◆ What this task involves:
Extract, word for word, each line from the line holding "Duplicate the selected ingredient via Duplica" through the end of the records. Omit every picture.

● ● ● ● ● ● ●

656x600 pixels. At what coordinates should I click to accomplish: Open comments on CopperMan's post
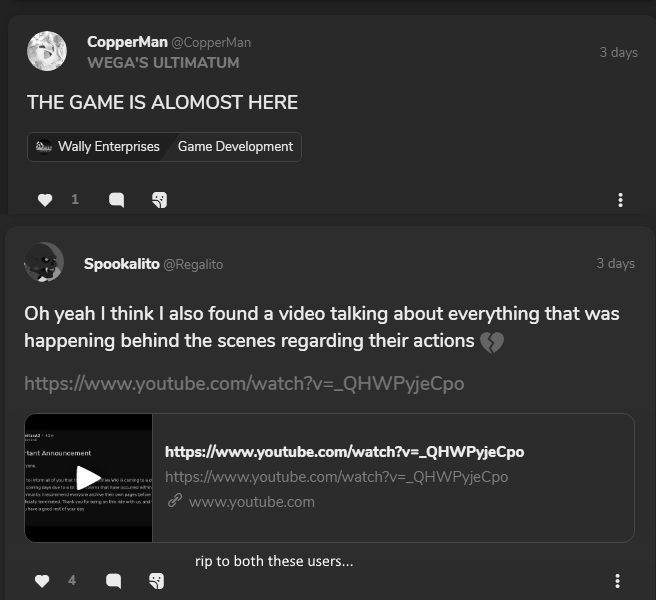pos(117,200)
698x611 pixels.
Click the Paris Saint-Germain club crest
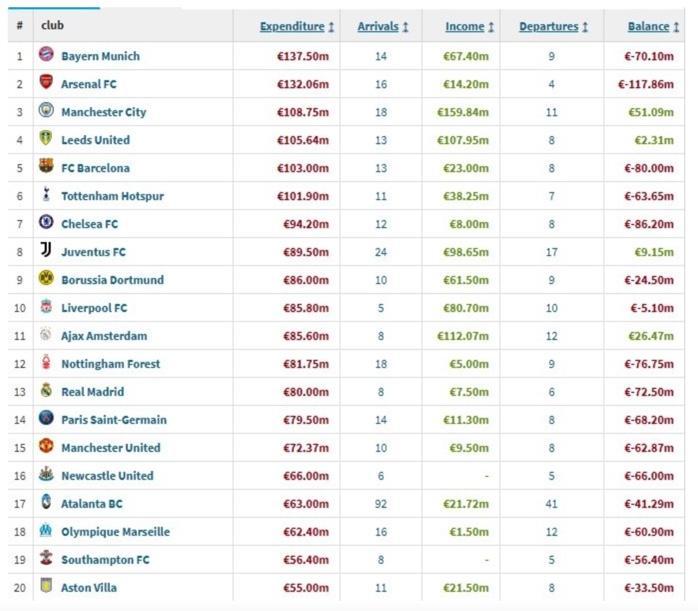(45, 419)

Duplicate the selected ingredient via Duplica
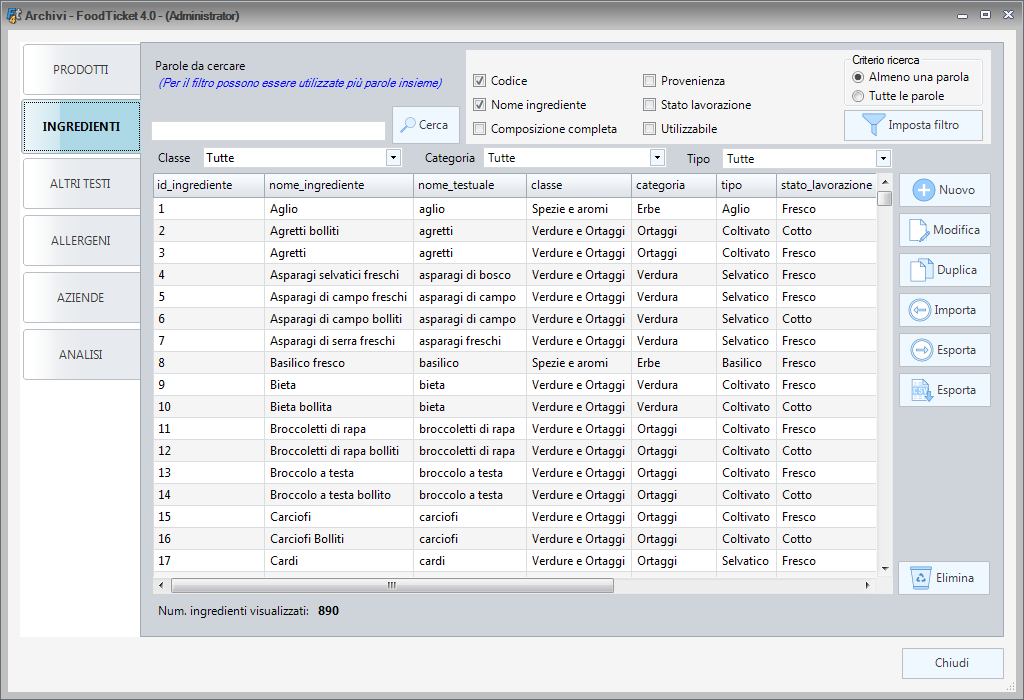click(943, 270)
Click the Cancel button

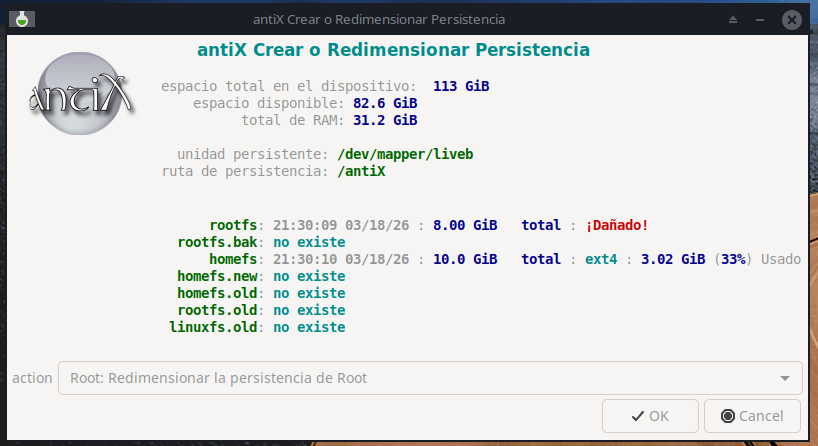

● ● ● ● ● ● ●

◆ Task answer:
Duplicate the selected ingredient via Duplica
click(943, 270)
Click the Cancel button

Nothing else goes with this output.